▸ **Entries shown**
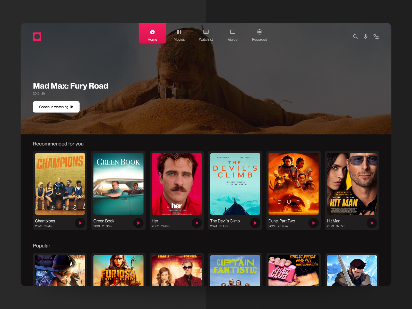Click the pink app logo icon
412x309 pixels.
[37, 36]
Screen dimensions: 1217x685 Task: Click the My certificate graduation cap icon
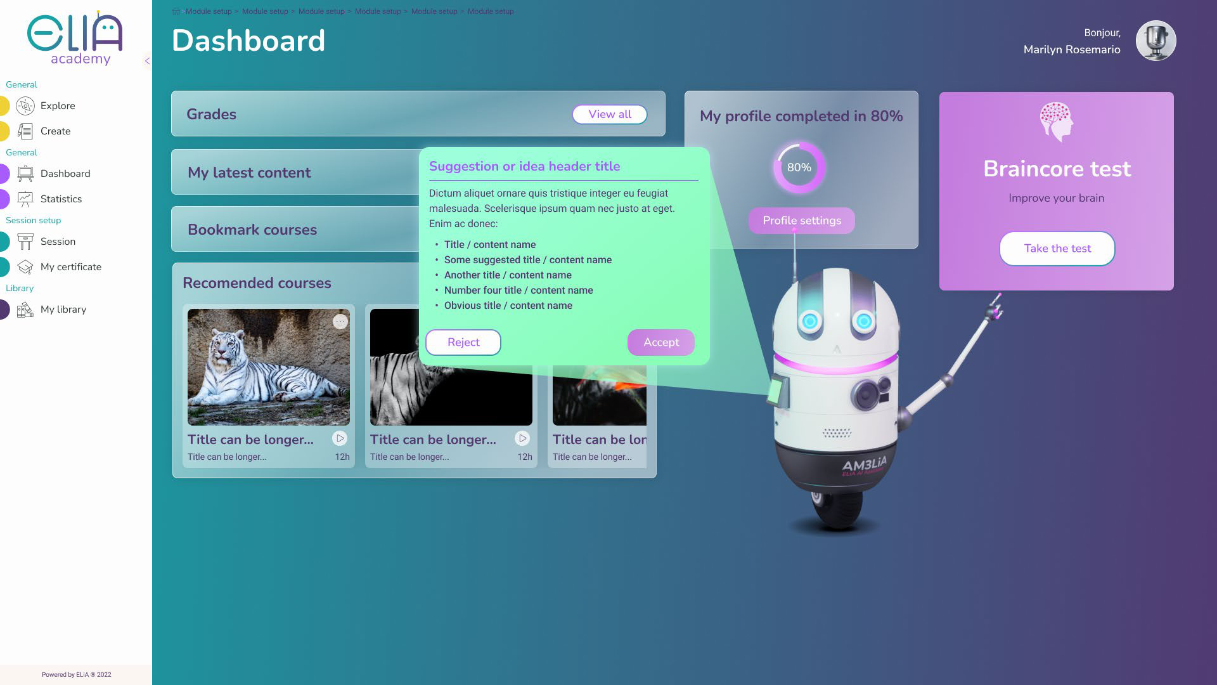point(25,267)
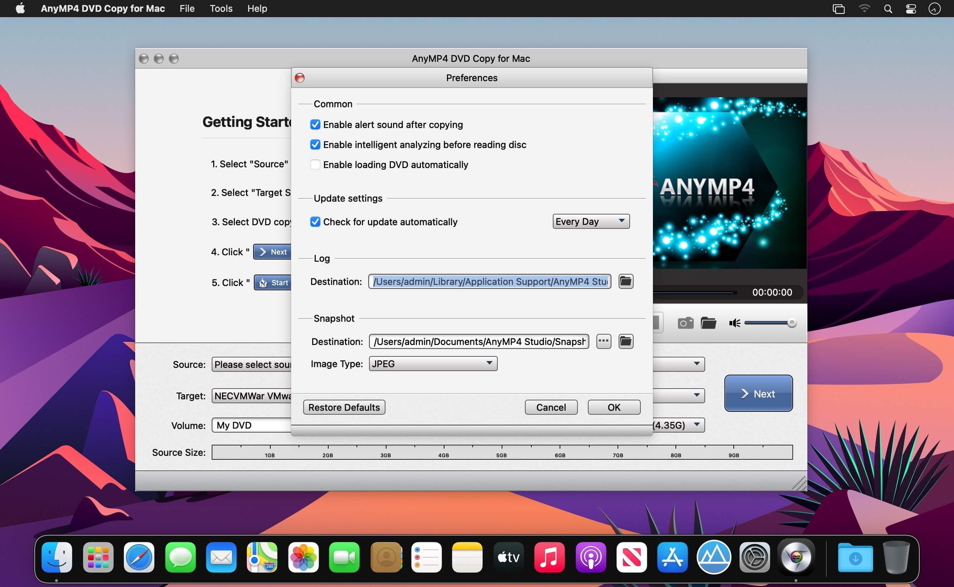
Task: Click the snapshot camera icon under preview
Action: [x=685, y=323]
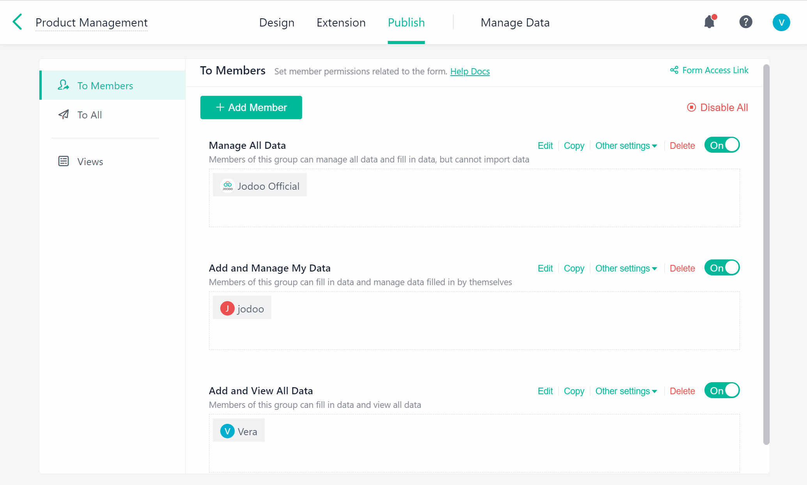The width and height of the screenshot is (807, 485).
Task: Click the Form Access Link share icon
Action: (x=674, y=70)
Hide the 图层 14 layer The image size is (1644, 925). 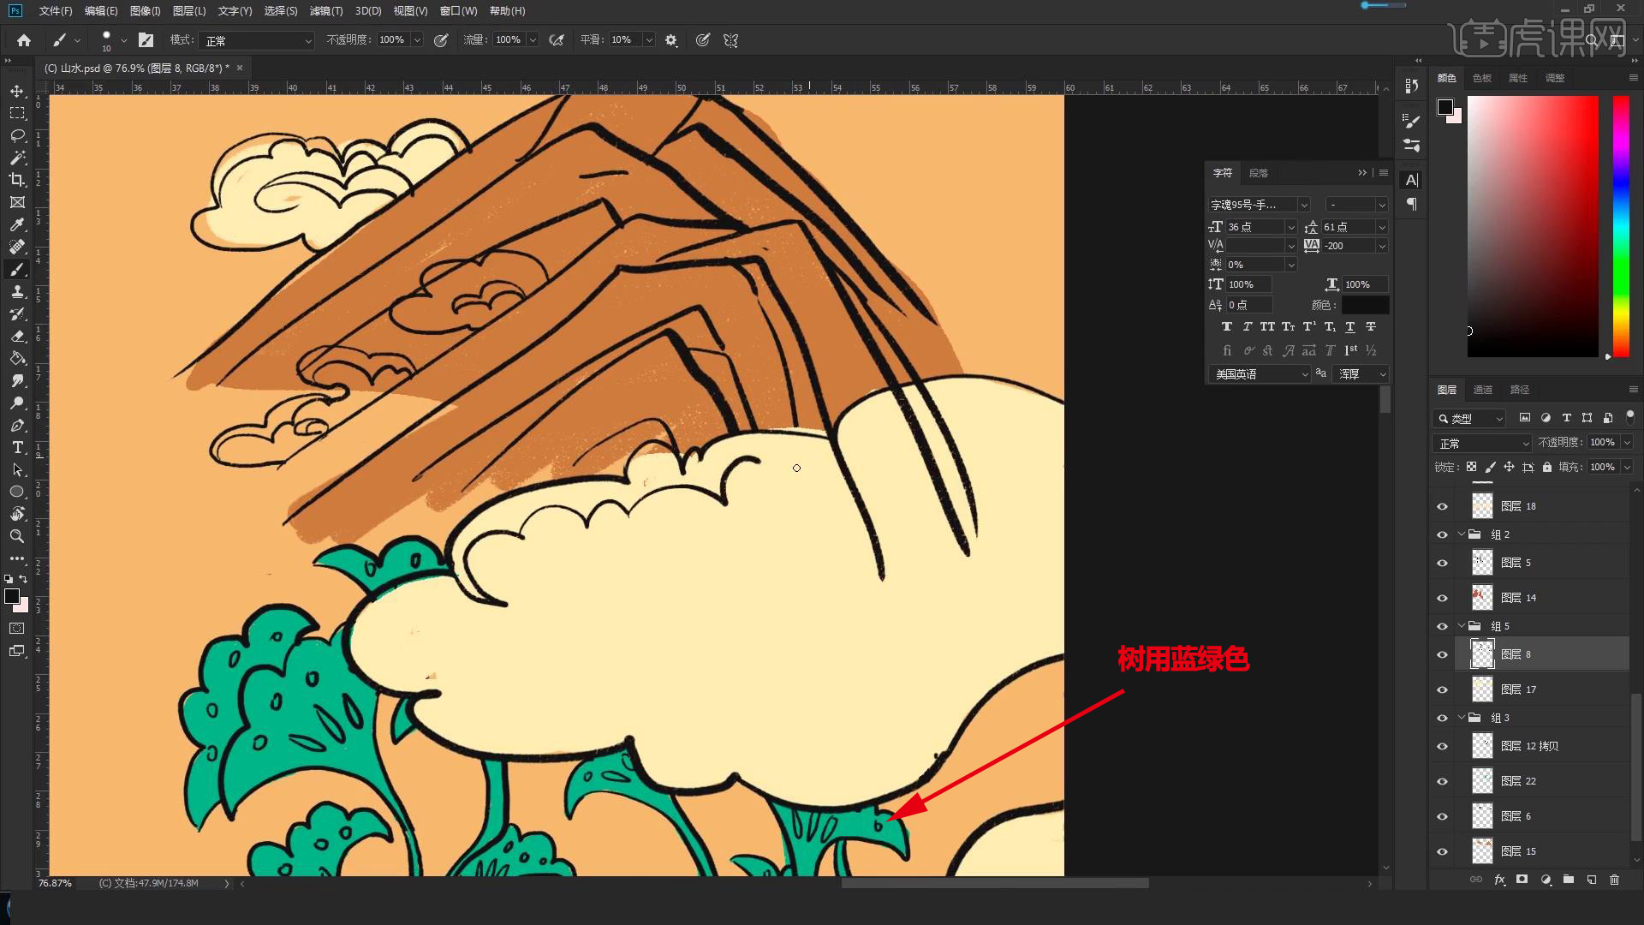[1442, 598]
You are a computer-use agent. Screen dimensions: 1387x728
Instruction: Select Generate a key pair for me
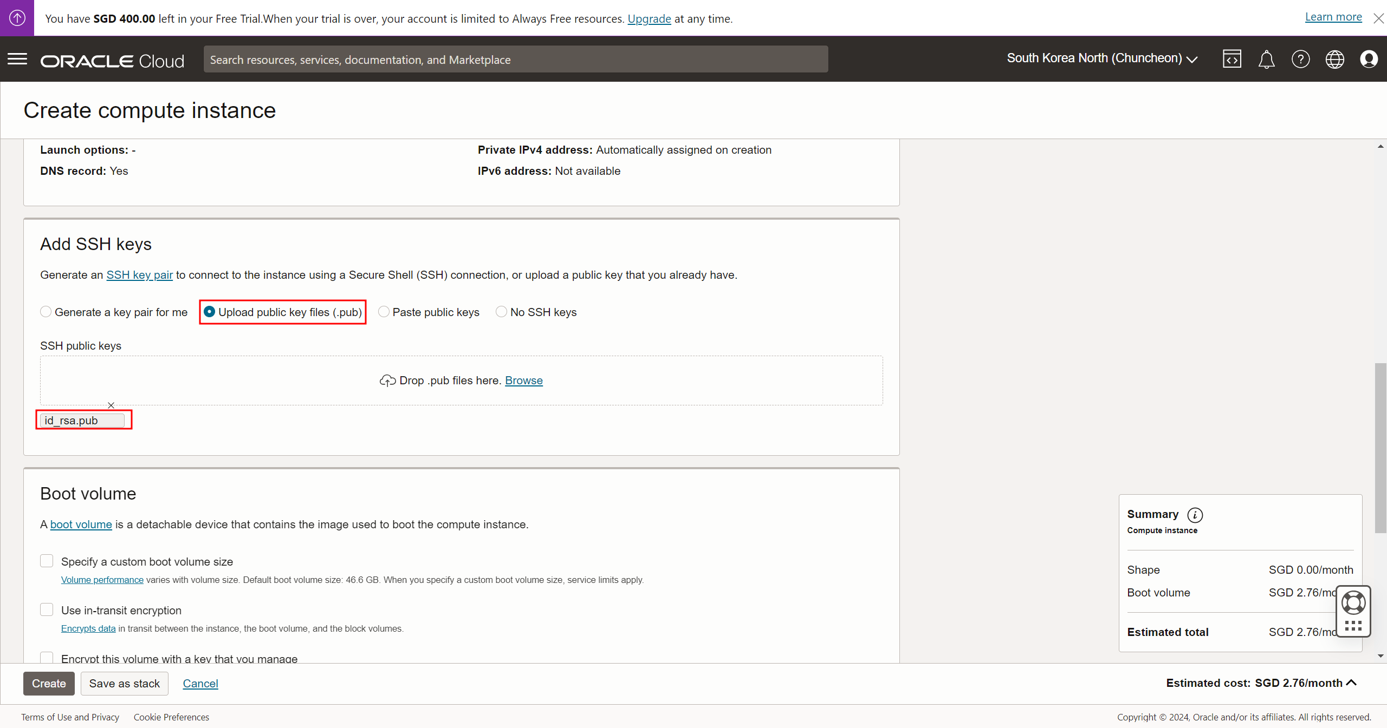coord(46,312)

...

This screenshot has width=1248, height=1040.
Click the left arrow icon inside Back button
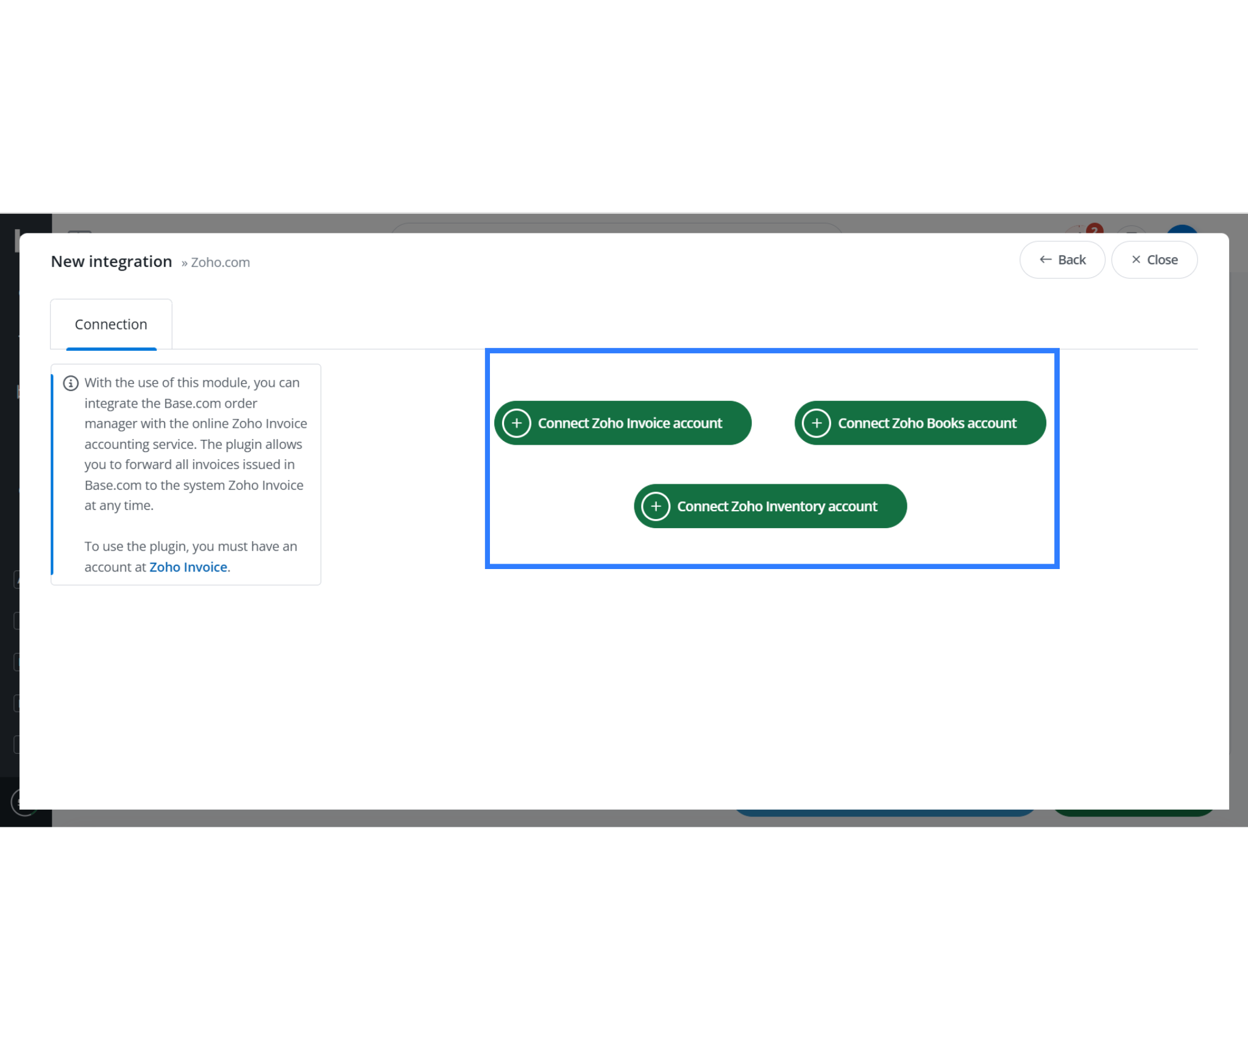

▸ **What you should do**
When you reach the line with "This screenshot has width=1248, height=1040." in the records above, start writing out lines exactly, and stop once the line with "Click the left arrow icon inside Back button" has been written; include nothing else.

▸ **Response area**
This screenshot has width=1248, height=1040.
Click the left arrow icon inside Back button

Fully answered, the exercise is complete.